Answer :
Certainly! Let's tackle this problem step by step using Wein's displacement law.
### Given Data:
1. Wavelength at maximum brightness for the certain star, [tex]\(\lambda_1 \max = 240\)[/tex] nm
2. Temperature of the reference star, [tex]\(T_1 = 6000\)[/tex] K
3. Wavelength at maximum brightness for the reference star, [tex]\(\lambda_2 \max = 483\)[/tex] nm
### Wein's Displacement Law:
The law states that [tex]\(\lambda \max * T = \text{constant}\)[/tex], or specifically for two different conditions of stars:
[tex]\[ \lambda_1 \max T_1 = \lambda_2 \max T_2 \][/tex]
### Goal:
Find the temperature [tex]\(T_2\)[/tex] of the certain star.
### Steps:
1. Start with the formula given by Wein's displacement law:
[tex]\[ \lambda_1 \max T_1 = \lambda_2 \max T_2 \][/tex]
2. Rearrange the equation to solve for [tex]\(T_2\)[/tex]:
[tex]\[ T_2 = \frac{\lambda_1 \max * T_1}{\lambda_2 \max} \][/tex]
3. Plug in the given values:
[tex]\[ T_2 = \frac{240 \text{ nm} * 6000 \text{ K}}{483 \text{ nm}} \][/tex]
4. Simplify the calculation:
[tex]\[ T_2 = \frac{1440000}{483} \][/tex]
5. The result of this division is approximately:
[tex]\[ T_2 \approx 2981.3664596273293 \text{ K} \][/tex]
Thus, given the calculations, the temperature of the star corresponding to the brightest wavelength of 240 nm is approximately [tex]\(2981.37\)[/tex] K. Unfortunately, this value does not match any of the options provided (12,900 K, 12,200 K, 12,150 K, 12,075 K). If there's a discrepancy here, you might want to double-check the problem statement or the given options, as they don't appear to align with the correct Webin's law calculation.
### Given Data:
1. Wavelength at maximum brightness for the certain star, [tex]\(\lambda_1 \max = 240\)[/tex] nm
2. Temperature of the reference star, [tex]\(T_1 = 6000\)[/tex] K
3. Wavelength at maximum brightness for the reference star, [tex]\(\lambda_2 \max = 483\)[/tex] nm
### Wein's Displacement Law:
The law states that [tex]\(\lambda \max * T = \text{constant}\)[/tex], or specifically for two different conditions of stars:
[tex]\[ \lambda_1 \max T_1 = \lambda_2 \max T_2 \][/tex]
### Goal:
Find the temperature [tex]\(T_2\)[/tex] of the certain star.
### Steps:
1. Start with the formula given by Wein's displacement law:
[tex]\[ \lambda_1 \max T_1 = \lambda_2 \max T_2 \][/tex]

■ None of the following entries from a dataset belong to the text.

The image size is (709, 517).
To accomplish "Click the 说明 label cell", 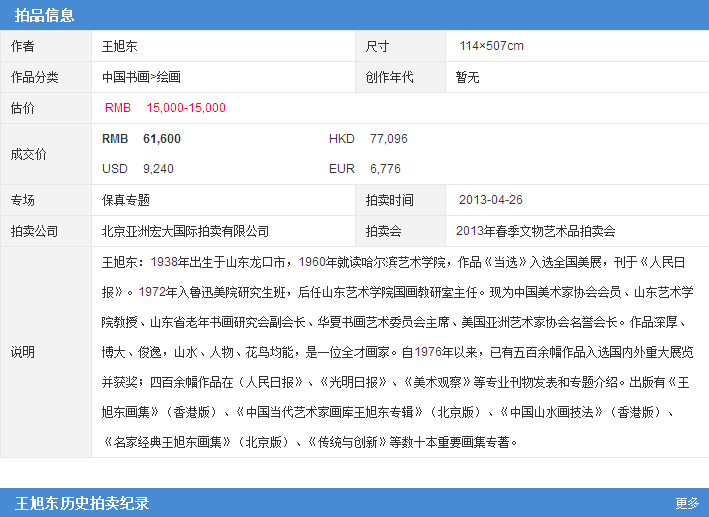I will click(23, 352).
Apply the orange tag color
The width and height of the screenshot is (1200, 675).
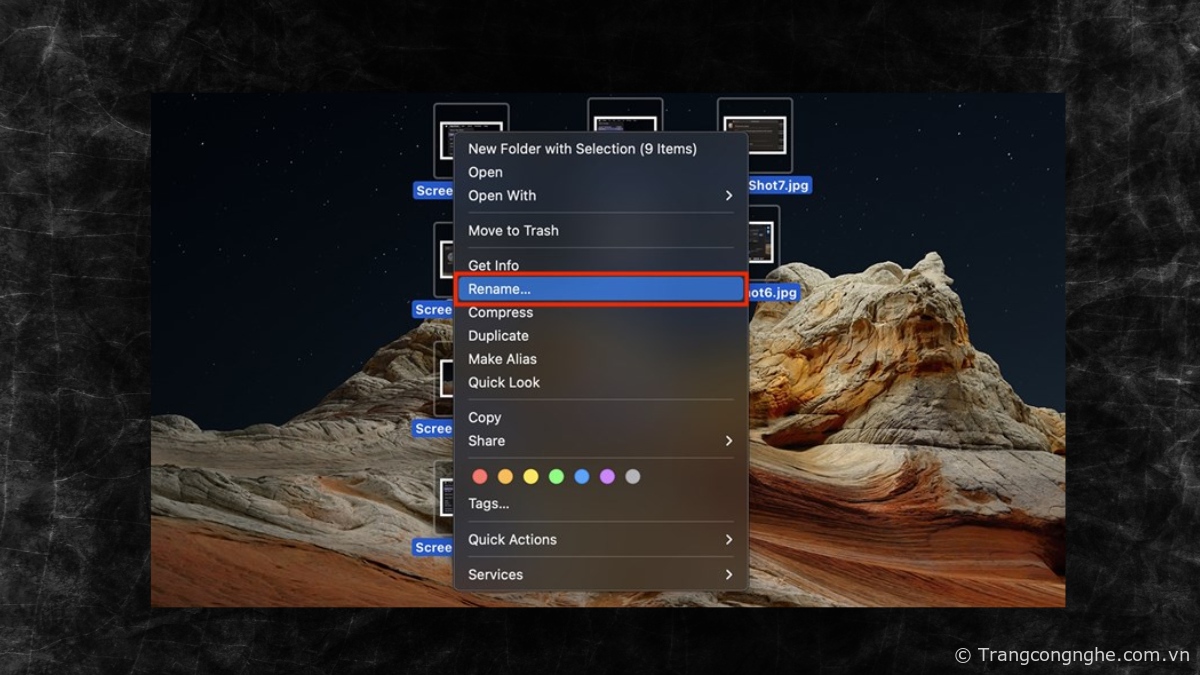[505, 477]
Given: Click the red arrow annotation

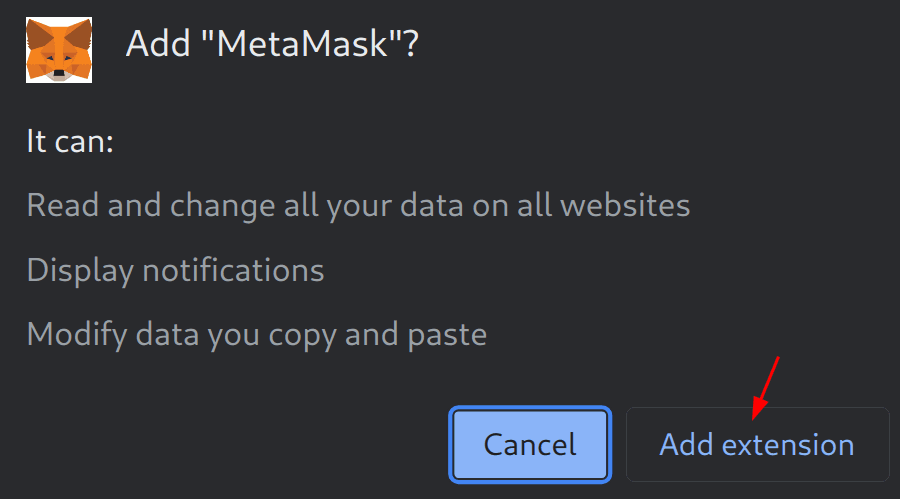Looking at the screenshot, I should (765, 387).

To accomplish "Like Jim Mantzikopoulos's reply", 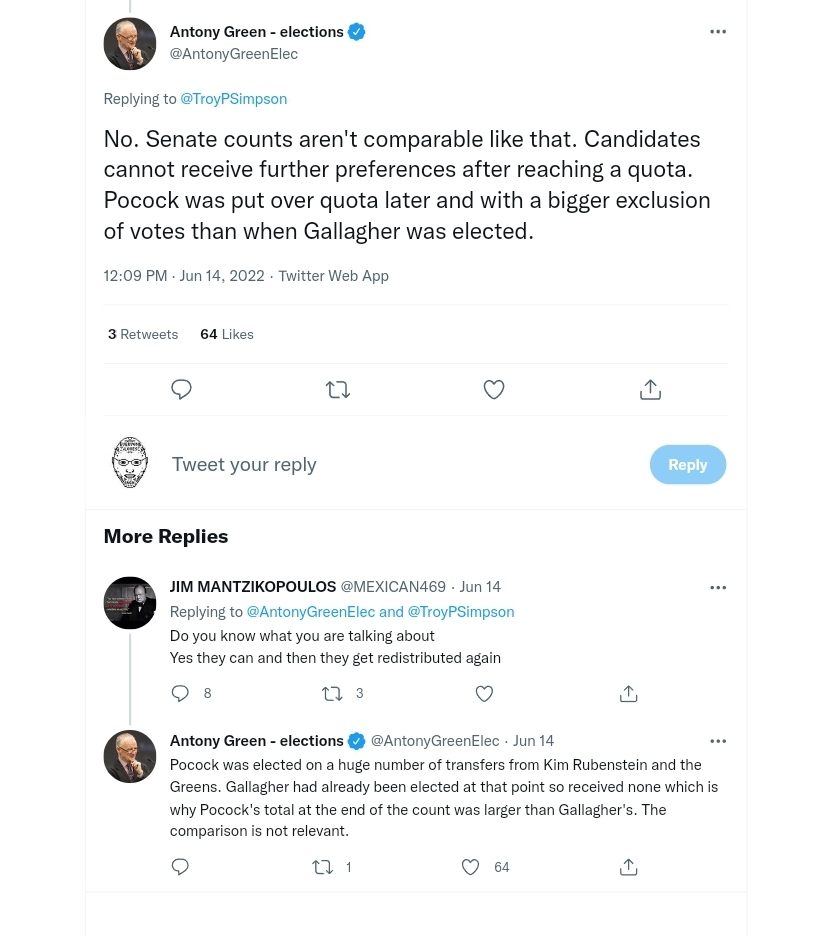I will pos(484,693).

2. Rearrange the equation to solve for [tex]\(T_2\)[/tex]:
[tex]\[ T_2 = \frac{\lambda_1 \max * T_1}{\lambda_2 \max} \][/tex]
3. Plug in the given values:
[tex]\[ T_2 = \frac{240 \text{ nm} * 6000 \text{ K}}{483 \text{ nm}} \][/tex]
4. Simplify the calculation:
[tex]\[ T_2 = \frac{1440000}{483} \][/tex]
5. The result of this division is approximately:
[tex]\[ T_2 \approx 2981.3664596273293 \text{ K} \][/tex]
Thus, given the calculations, the temperature of the star corresponding to the brightest wavelength of 240 nm is approximately [tex]\(2981.37\)[/tex] K. Unfortunately, this value does not match any of the options provided (12,900 K, 12,200 K, 12,150 K, 12,075 K). If there's a discrepancy here, you might want to double-check the problem statement or the given options, as they don't appear to align with the correct Webin's law calculation.